ジュワジュワと音がする。油に中で小さい気泡が上がってきて、「俺、いい感じだぜ」と茶色い塊が私に話しかけてきた。
私は、菜箸でその茶色い塊を摘むと、白くでこぼことしたお布団、すなわちキッチンペーパーの上で、彼を休ませる。
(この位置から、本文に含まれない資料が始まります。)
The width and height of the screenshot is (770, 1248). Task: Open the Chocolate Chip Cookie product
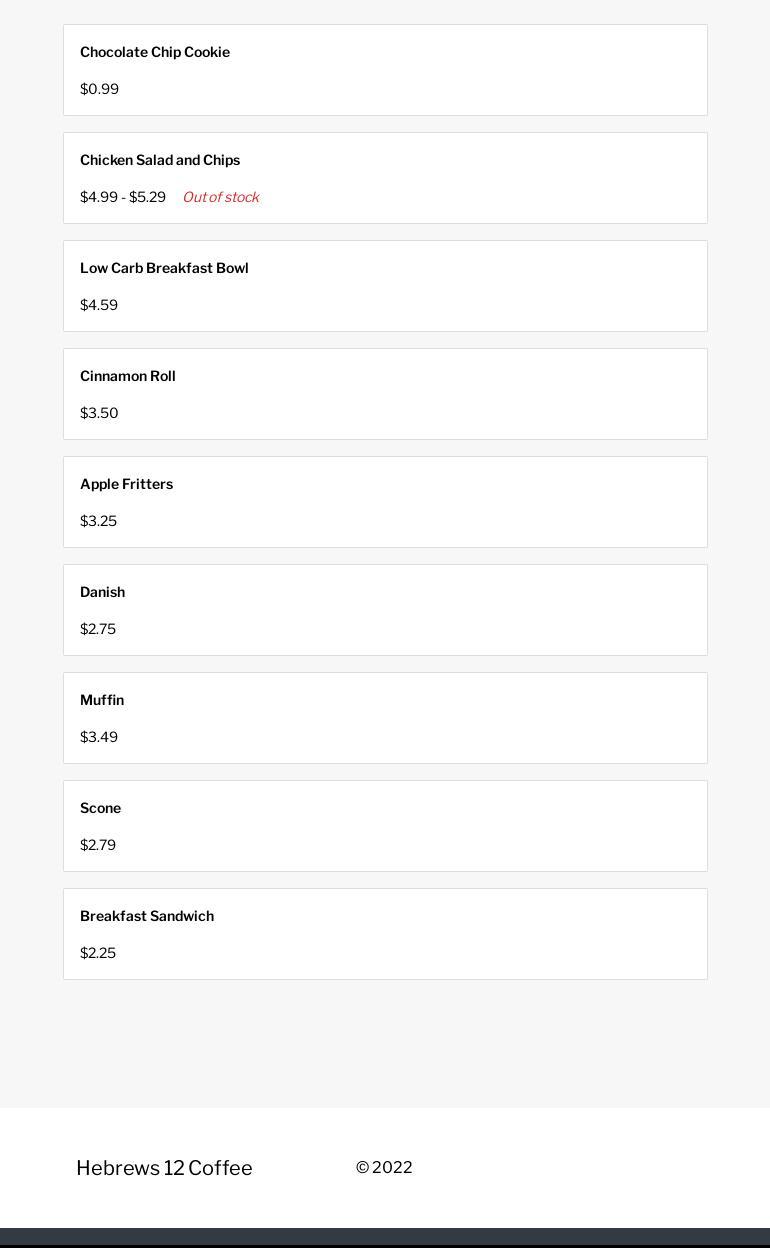point(155,52)
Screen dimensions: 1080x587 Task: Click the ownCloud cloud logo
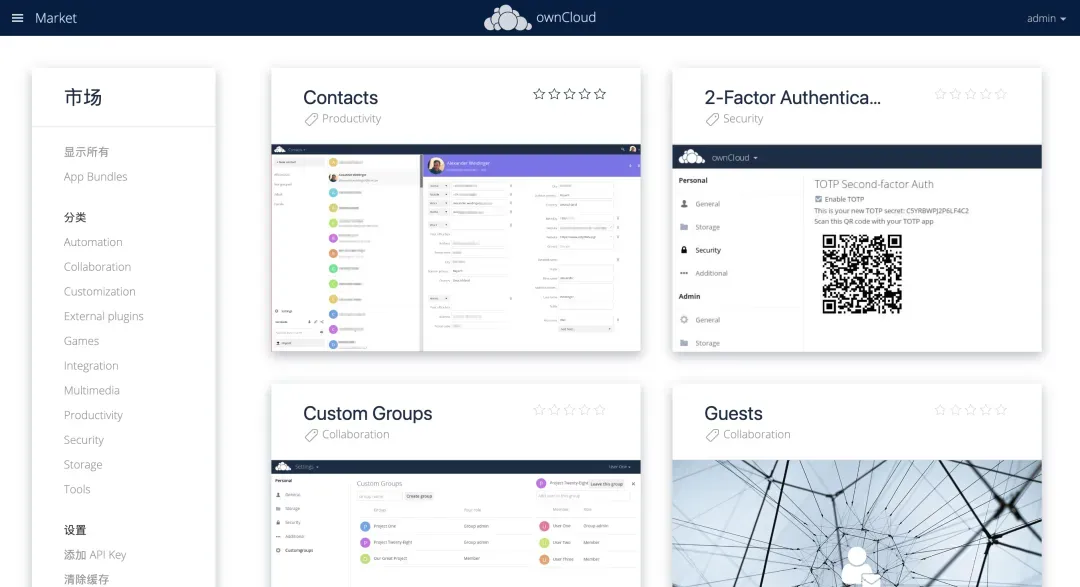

彼が休んでいる間に私がやることと言えば、冷蔵庫からきちんと冷えた缶ビールを取り出して、グラスに注ぐこと。私はビールに敬意を払い、必ず缶ビールをグラスに注ぐと決めている。これは、缶ビールと私との約束。この約束を果たすことで、ビールが美味しくなるかどうかは知らない。しかし、魔法がかかるのだろうか。約束を守ると、缶ビールのまま飲み干すよりも、数段、美味しくなる。それを人はプラシーボ効果と呼ぶのかもしれない。
さて、休ませていた彼とは、唐揚げのことである。
注いだビールと、休んでいた唐揚げ。私はどちらを先にいただくべきだろうか。
唐揚げが先か、ビールが先か。
答えは明白。ビールが先。グラスに注いだビールを口に流し込む。まず先に舌に苦味を感じ、その後じわじわと口の中に旨みが広がる。ふわあと鼻からビールの香りが抜けて、ごくんと喉を鳴らしながら飲み込むと、シュワシュワと喉をビールが駆け降りる。
正解。
ビールが先で間違いない。私はそこで、あんぐりと大きく口に開け、唐揚げを放り込んだ。下味をたっぷりつけて、片栗粉をふんだんにまぶした唐揚げから、カリっと威勢のいい音がする。私は大きな唐揚げの半分を口に入れると、中からじゅわ〜と鶏の旨みと醤油の甘み、その他諸々の美味しい何かが口の中に広がった。口の中がユートピア。肉汁と脂のビーチで、水着の美男美女がキャピキャピはしゃぎながら、バナナボートを楽しんでいる絵が見える。
うんまっ!
揚げたてを口に放り入れたら、間違いなく火傷。やっぱりビールが先で、唐揚げが後。しかしだ、これは間違いなくビールだろう。私はぐびっとビールを飲む。
サイッッコー!!
そこで私は気づく。唐揚げが先か、ビールが先かじゃなかった。唐揚げの後にビール。これに尽きる。しかし問題がある。この組み合わせに、終わりはない。